TASK DIRECTIONS: Write down exactly what lies from the line containing "Instruction: Click the" to the end of the records, inclusive, and omit the pictures.

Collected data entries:
────────────────

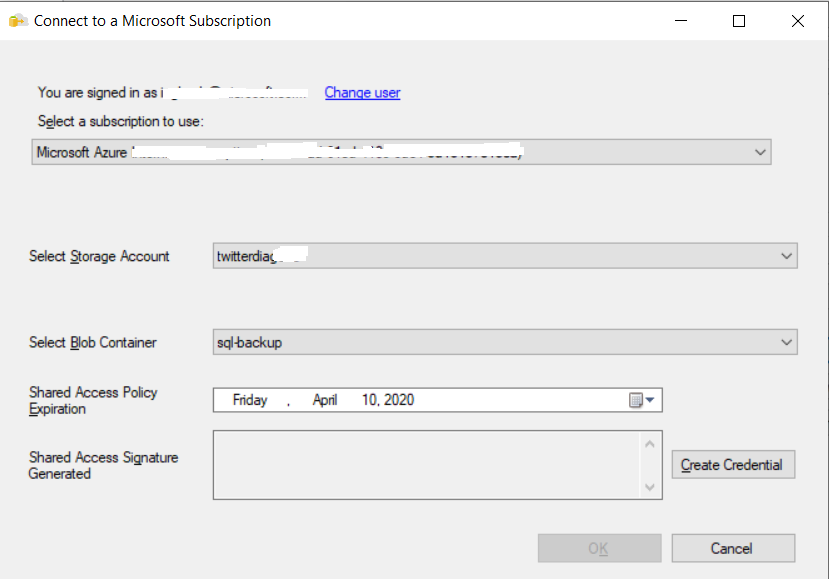Click the signature box scroll up arrow
Image resolution: width=829 pixels, height=579 pixels.
tap(650, 443)
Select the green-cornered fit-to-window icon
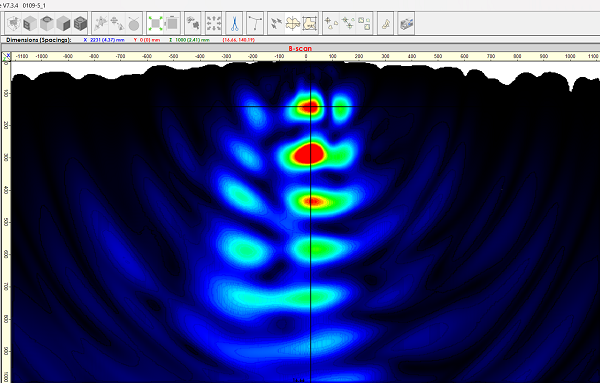 click(x=156, y=24)
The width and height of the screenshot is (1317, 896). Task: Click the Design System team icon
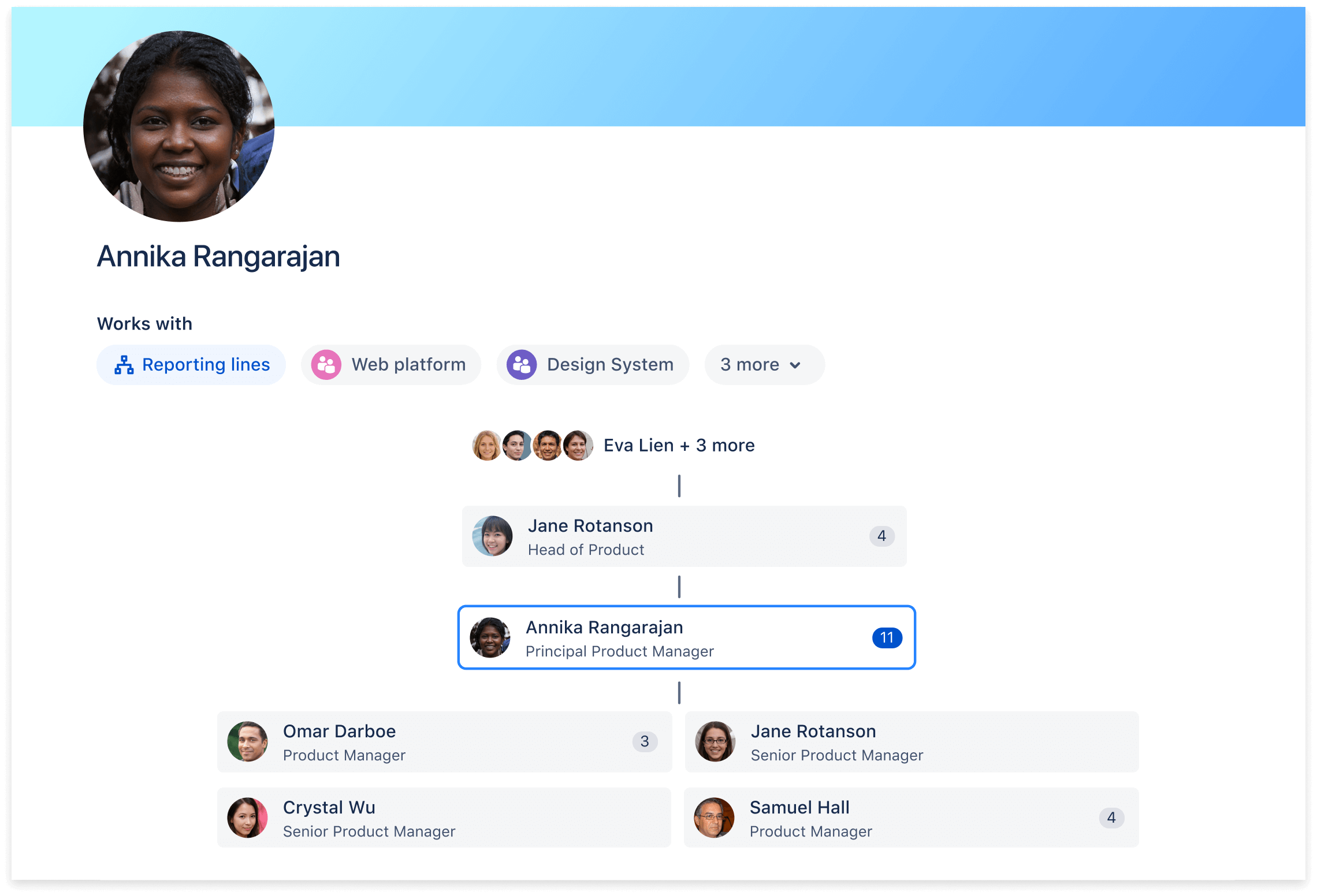(521, 364)
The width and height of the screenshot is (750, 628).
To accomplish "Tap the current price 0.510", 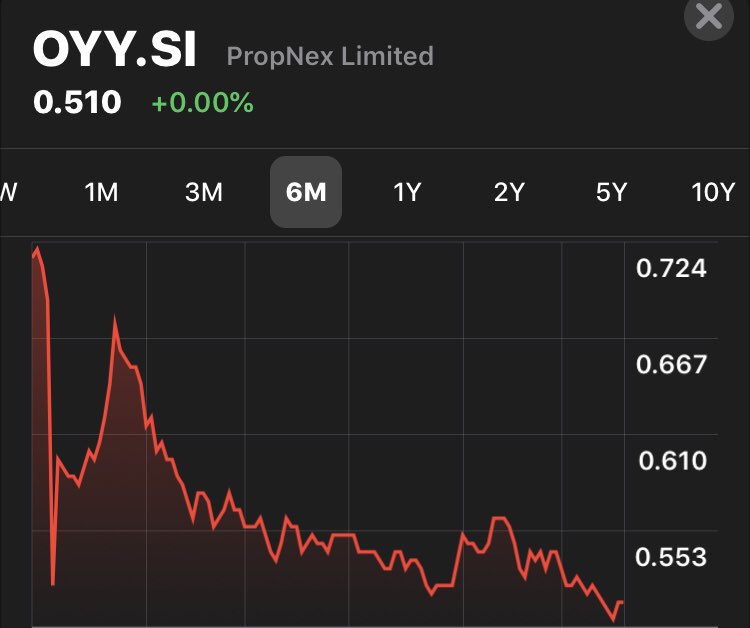I will point(78,102).
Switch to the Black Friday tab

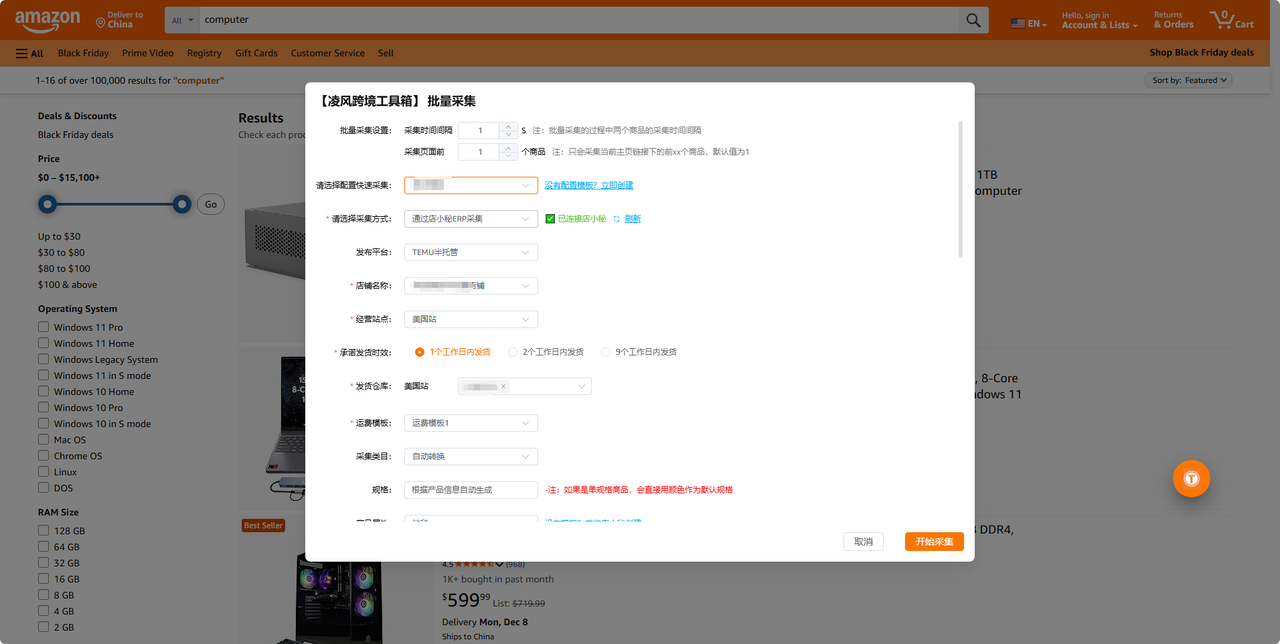(82, 52)
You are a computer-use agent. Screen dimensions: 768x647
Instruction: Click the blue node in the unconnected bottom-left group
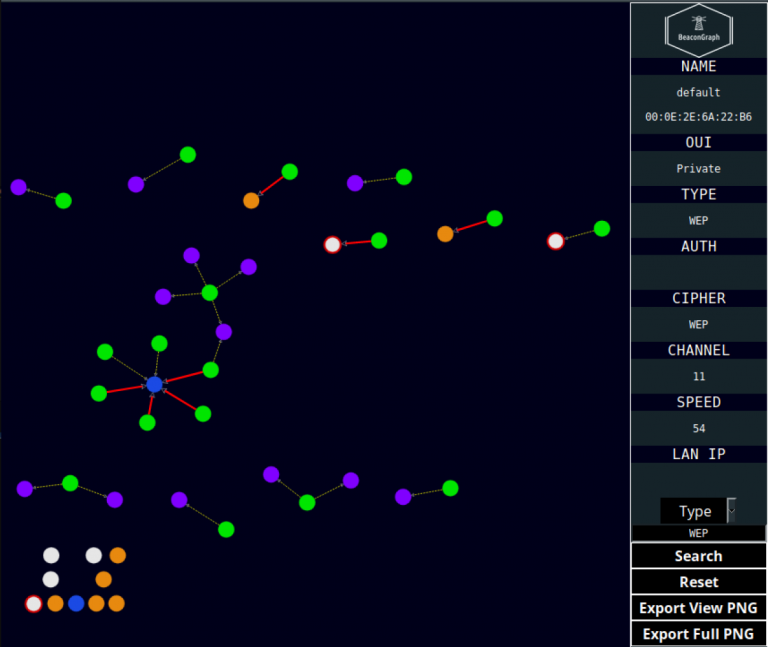[76, 603]
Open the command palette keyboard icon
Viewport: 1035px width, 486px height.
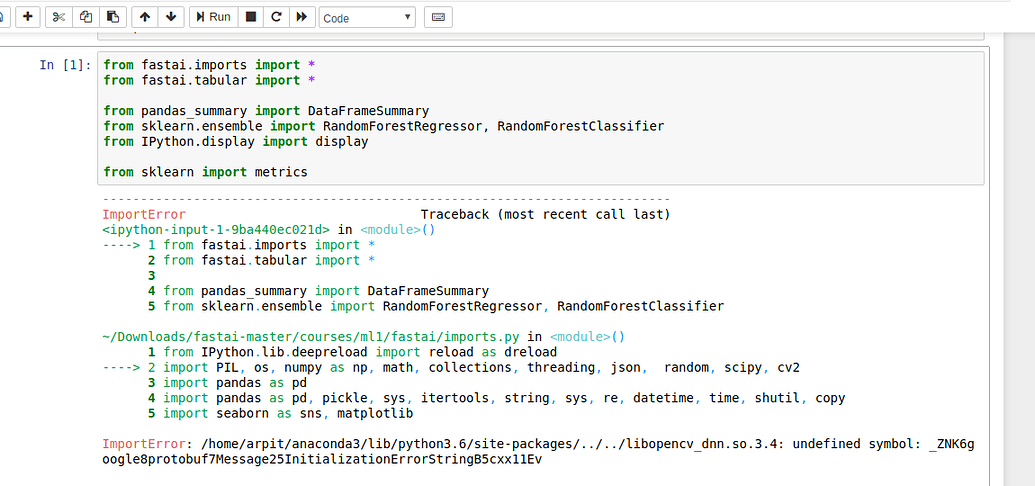click(437, 17)
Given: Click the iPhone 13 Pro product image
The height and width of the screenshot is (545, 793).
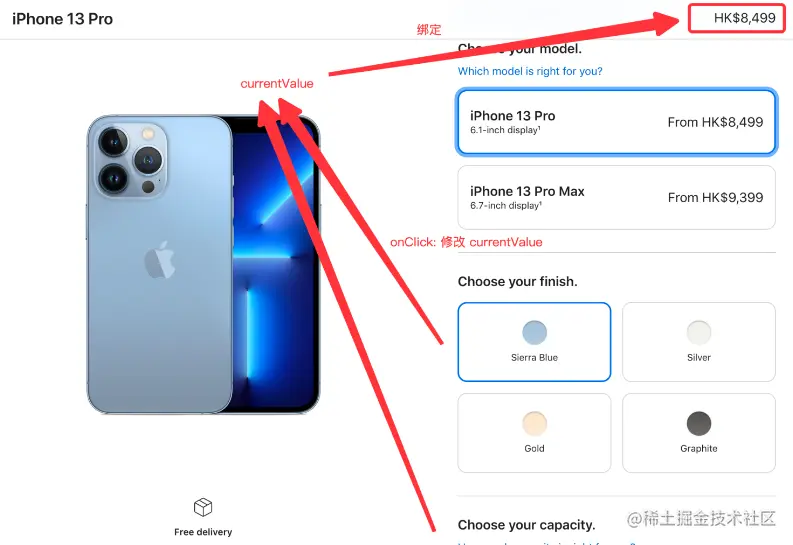Looking at the screenshot, I should [x=203, y=264].
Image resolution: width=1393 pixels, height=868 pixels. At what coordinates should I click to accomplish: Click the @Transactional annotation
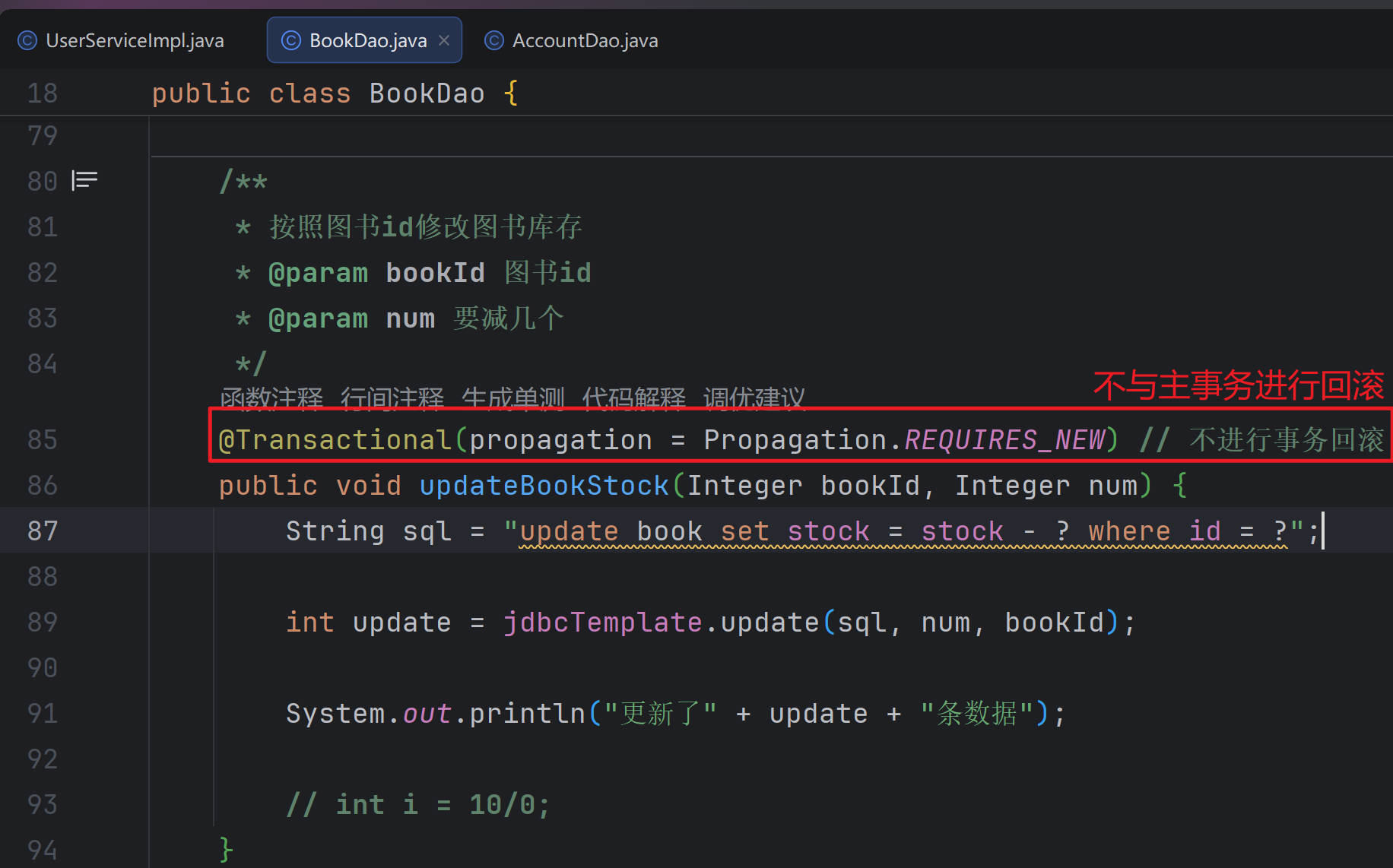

────────────────

ANSWER SPACE:
Instruction: Click the blue node in the unconnected bottom-left group
[76, 603]
Open the command palette keyboard icon
Viewport: 1035px width, 486px height.
click(437, 17)
Given: Click the iPhone 13 Pro product image
The height and width of the screenshot is (545, 793).
Looking at the screenshot, I should [x=203, y=264].
Image resolution: width=1393 pixels, height=868 pixels. At what coordinates should I click to accomplish: Click the @Transactional annotation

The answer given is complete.